WHAT YOU WILL DO:
1) In the decision on the Connetquot school board appeal, what updated projected cost did the district clerk give at the March 8, 2016 meeting?
2) Reproduce word for word the portion of the Connetquot school board appeal decision that begins with the words containing "Appeal of THERESA" and ends with "(June 20, 2017)".
3) Pick up the Connetquot school board appeal decision after its last sentence and carry it forward.

::: DOCUMENT SEGMENT :::

Appeal of THERESA MCNAMEE from action of the Board of Education of the Connetquot Central School District regarding a proposition.

Decision No. 17,103

(June 20, 2017) 

Guercio & Guercio, LLP, attorneys for respondent, Lisa L. Hutchinson, Esq., of counsel

ELIA, Commissioner.--etitioner challenges the refusal by the Board of Education of the Connetquot Central School District (“board” or “respondent”) to place a proposition before the voters at the annual meeting.  The appeal must be dismissed.

Petitioner is a resident in respondent’s district.  According to respondent, at its February 23, 2016 meeting, petitioner requested information from the board regarding the cost of a special election in the event that a proposition was placed on the ballot for the May 17, 2016 annual meeting, to increase the number of board members from five to seven (the “proposition”).  The district clerk provided information to petitioner that the cost would be “about $23,000.”  Subsequently, at its March 8, 2016 meeting, the district clerk provided an updated projected cost of approximately $45,000.

::: DATASET EXCERPT :::

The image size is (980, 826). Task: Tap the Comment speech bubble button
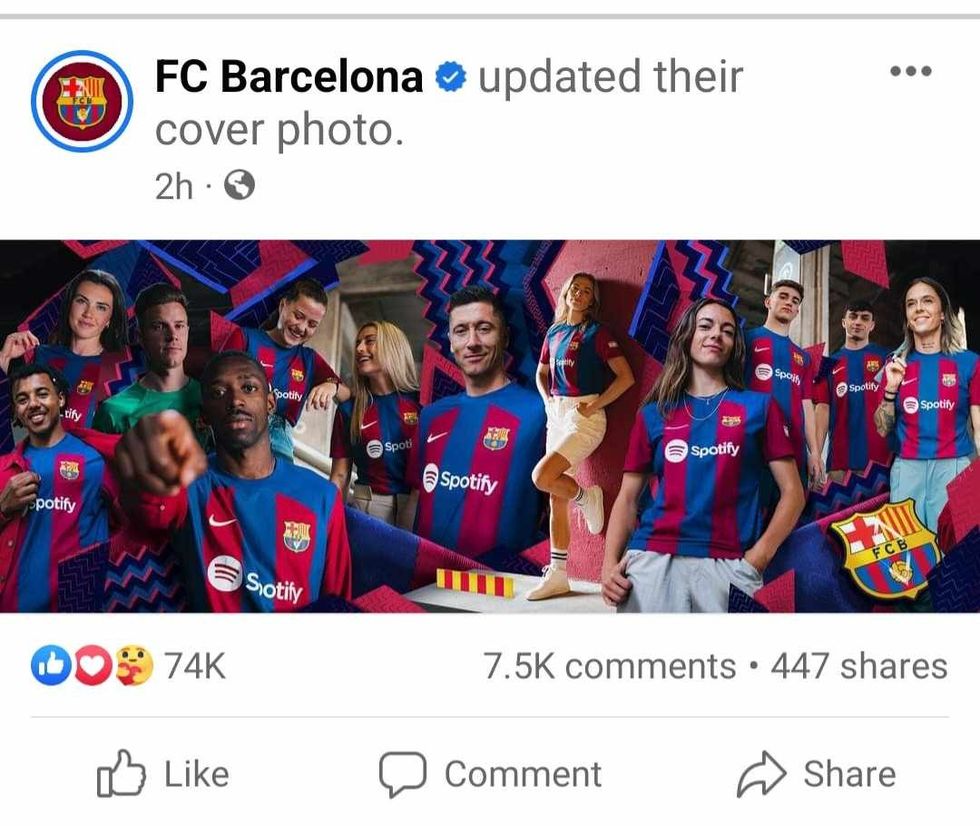point(490,774)

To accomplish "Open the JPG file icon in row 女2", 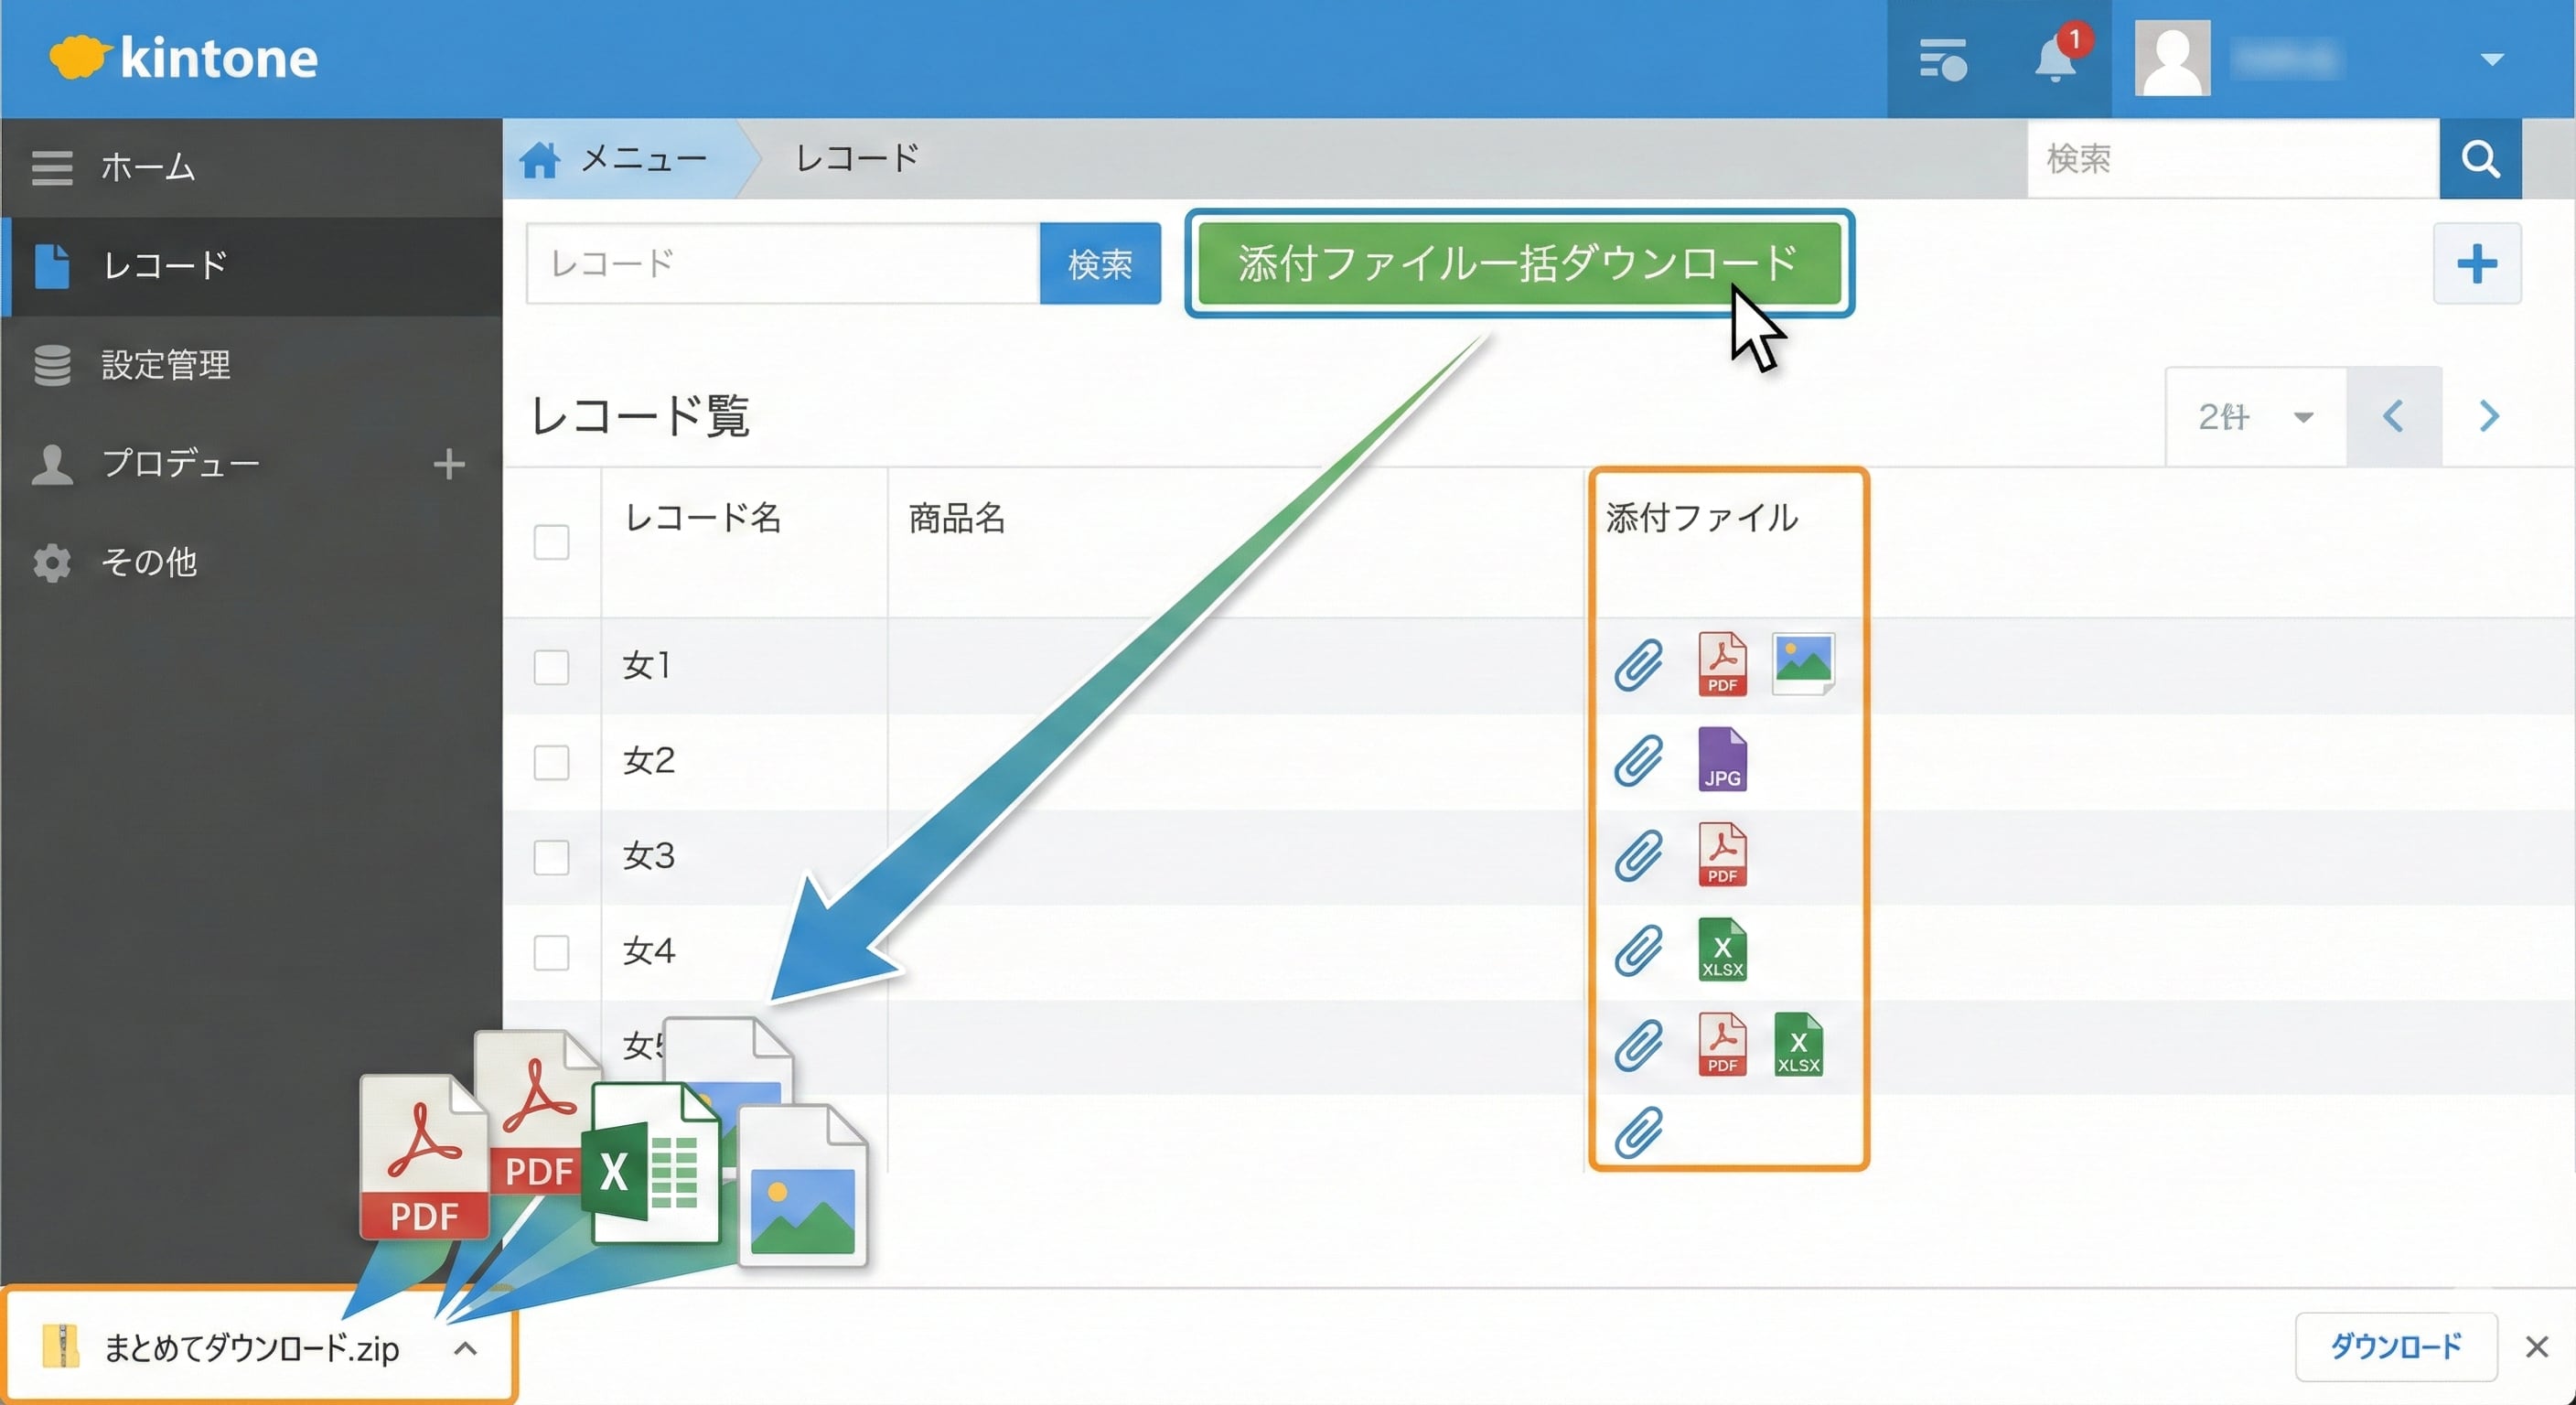I will [1722, 760].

:::

EXPECTED ANSWERS:
1) Approximately $45,000.

2)
Appeal of THERESA MCNAMEE from action of the Board of Education of the Connetquot Central School District regarding a proposition.

Decision No. 17,103

(June 20, 2017)

3)
By letter dated March 18, 2016, petitioner submitted to the board a petition containing 191 signatures of district voters in support having the proposition placed on the May 17, 2016 ballot.

At its March 22, 2016 meeting, respondent rejected the petition, by a vote of three to two.  According to respondent, the board members who voted against placing the proposition on the ballot did so because the proposition required an expenditure of money but failed to specify the amount for which voter approval was sought.  This appeal ensued. 

Petitioner asserts that board members Robert Grable, Nicholas Ferraioli, and Craig Amarando, who voted against placing the proposition on the ballot, acted arbitrarily and willfully and were wholly without a rational or reasonable basis in voting against placing the proposition on the May 17, 2016 ballot.  Petitioner requests that the vote be “vacated” and the proposition be placed on the ballot on May 17, 2016.  Her request for interim relief was denied on April 13, 2016.

Respondent asserts that its actions were rationally based and not arbitrary and capricious.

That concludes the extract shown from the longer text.